#### [WORK ORDER]
In the listing that follows, copy out each line that includes the word "Tower".

───── MATERIAL FOR THE TASK

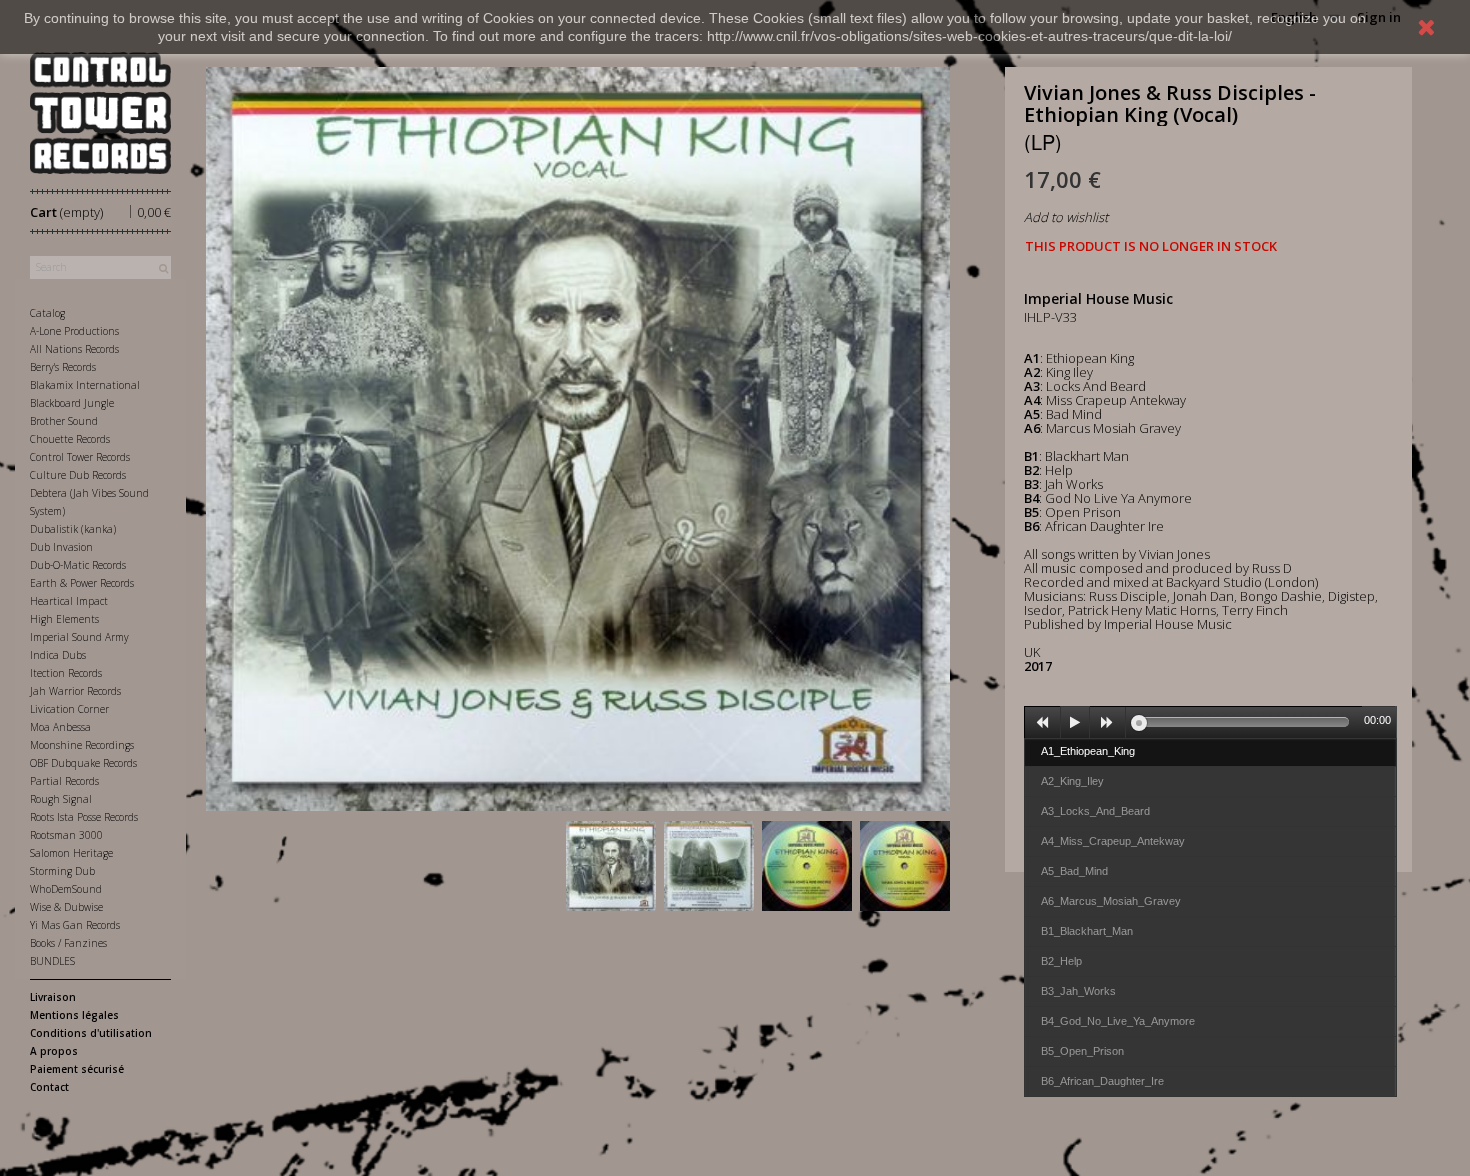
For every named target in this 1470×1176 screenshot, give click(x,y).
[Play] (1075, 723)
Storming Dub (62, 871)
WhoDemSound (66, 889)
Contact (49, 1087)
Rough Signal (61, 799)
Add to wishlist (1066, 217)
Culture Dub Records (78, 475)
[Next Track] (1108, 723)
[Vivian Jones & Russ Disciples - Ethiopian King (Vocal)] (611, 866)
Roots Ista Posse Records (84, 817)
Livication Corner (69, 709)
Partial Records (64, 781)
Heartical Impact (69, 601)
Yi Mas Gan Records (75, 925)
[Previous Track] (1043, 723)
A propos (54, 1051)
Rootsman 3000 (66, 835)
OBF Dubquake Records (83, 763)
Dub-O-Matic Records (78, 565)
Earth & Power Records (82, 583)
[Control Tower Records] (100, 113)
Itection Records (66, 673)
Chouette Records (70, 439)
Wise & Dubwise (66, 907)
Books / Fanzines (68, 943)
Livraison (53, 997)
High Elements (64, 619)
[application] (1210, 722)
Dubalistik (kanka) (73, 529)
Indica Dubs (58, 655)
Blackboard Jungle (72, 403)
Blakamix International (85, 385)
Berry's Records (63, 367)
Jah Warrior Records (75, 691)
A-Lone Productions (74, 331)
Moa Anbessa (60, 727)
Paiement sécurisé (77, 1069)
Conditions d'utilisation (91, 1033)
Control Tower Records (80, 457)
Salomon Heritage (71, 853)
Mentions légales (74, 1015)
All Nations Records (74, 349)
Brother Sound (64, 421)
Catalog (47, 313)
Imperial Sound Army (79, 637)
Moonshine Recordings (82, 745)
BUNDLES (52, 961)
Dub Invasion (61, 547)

──────────
───── MATERIAL FOR THE TASK

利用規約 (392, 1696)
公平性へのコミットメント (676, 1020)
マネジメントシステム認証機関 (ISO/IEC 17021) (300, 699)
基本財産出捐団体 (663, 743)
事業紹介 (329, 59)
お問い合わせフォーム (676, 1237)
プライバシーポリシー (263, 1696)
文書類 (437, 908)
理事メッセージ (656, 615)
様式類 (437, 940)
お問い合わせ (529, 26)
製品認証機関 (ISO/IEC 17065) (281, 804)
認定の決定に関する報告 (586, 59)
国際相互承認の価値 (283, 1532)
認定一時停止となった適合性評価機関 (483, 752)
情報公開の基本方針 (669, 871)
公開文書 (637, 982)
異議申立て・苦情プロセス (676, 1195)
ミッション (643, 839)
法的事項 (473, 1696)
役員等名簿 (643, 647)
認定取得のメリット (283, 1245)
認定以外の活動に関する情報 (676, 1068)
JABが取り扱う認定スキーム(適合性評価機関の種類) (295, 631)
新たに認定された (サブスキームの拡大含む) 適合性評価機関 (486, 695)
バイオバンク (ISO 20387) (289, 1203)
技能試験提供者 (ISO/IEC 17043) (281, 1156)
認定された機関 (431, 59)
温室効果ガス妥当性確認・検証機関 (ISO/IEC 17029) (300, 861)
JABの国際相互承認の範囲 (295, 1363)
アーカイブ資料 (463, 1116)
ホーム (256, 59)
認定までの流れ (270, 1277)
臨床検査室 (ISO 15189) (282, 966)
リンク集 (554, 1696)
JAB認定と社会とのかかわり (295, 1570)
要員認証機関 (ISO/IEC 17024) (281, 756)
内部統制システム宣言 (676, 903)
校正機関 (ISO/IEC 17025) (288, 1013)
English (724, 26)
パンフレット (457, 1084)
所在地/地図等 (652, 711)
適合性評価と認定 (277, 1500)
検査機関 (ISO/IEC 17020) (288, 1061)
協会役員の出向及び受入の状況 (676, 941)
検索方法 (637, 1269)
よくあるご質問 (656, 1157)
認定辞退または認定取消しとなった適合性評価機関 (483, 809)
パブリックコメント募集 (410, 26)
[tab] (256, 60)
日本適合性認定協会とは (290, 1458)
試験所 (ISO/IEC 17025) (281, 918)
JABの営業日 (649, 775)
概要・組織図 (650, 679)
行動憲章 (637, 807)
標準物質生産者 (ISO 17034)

──────────
───── MATERIAL FOR THE TASK

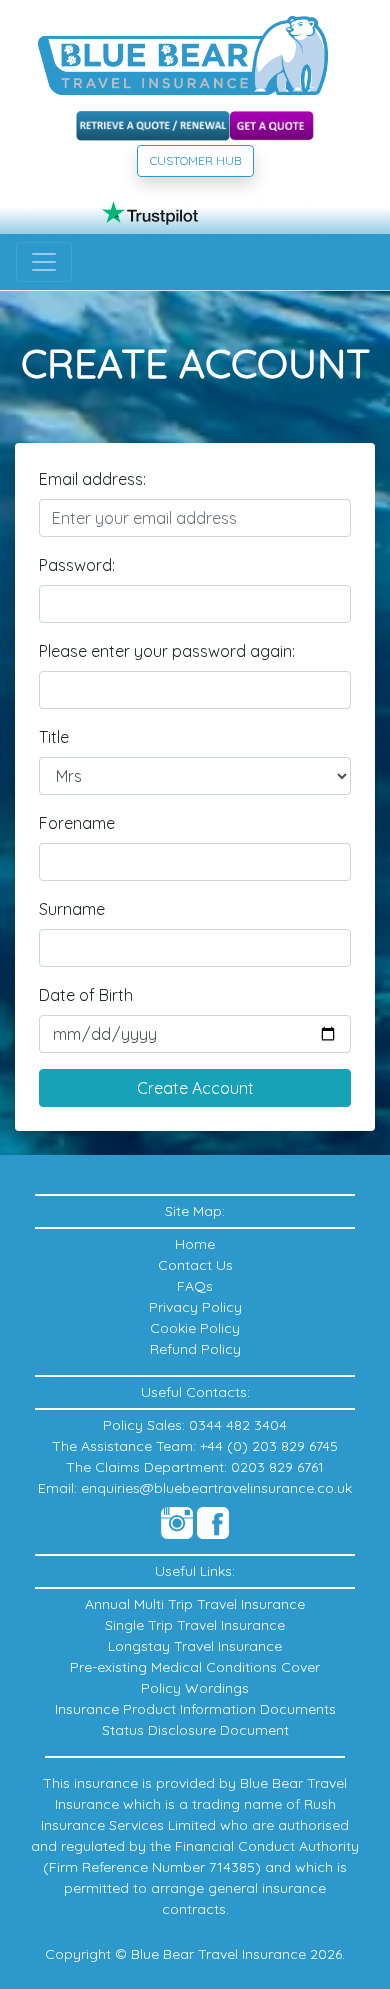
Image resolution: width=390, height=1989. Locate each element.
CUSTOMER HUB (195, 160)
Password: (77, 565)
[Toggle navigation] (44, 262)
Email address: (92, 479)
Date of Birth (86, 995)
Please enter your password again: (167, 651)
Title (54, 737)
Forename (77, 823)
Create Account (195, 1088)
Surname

──────────

#### [EXERCISE RESPONSE]
[Control Tower Records] (100, 113)
Control Tower Records (80, 457)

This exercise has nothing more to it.